Unfortunately, gentamicin is not effective when delivered orally, so PATH is exploring the feasibility of an alternative method of gentamicin delivery—rectal delivery. As a needle-free method of administration, rectal delivery could improve access to gentamicin by making it safer for the product to be administered by lower-level health workers, increasing dose accuracy, and removing the risks associated with injections. Existing scientific literature suggests rectal delivery could be a biologically viable option for gentamicin. PATH was seeking a grant to conduct further lab studies to assess how different additives or formulations can improve uptake of gentamicin in colon cells and conduct stakeholder interviews to assess feasibility of the concept.
GHTC congratulates both our members and the other teams who were selected as finalists and award winners.

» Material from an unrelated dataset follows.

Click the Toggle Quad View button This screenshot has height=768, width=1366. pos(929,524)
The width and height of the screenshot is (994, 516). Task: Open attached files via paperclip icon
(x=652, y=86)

This year’s prize winners will join the growing community of over 93 innovators supported by the Saving Lives at Birth program. Many of these innovations are beginning to have an impact as they are brought to scale. To date, the program has supported 1.5 million women and newborns and saved nearly 10,000 lives.
The Saving Lives at Birth program has made it clear that by putting innovation at the center of global health, we can accelerate the pace of change and transform lives, faster.
Kat Kelley, senior program assistant, and Matthew Robinson, MA, policy officer, contributed to this article.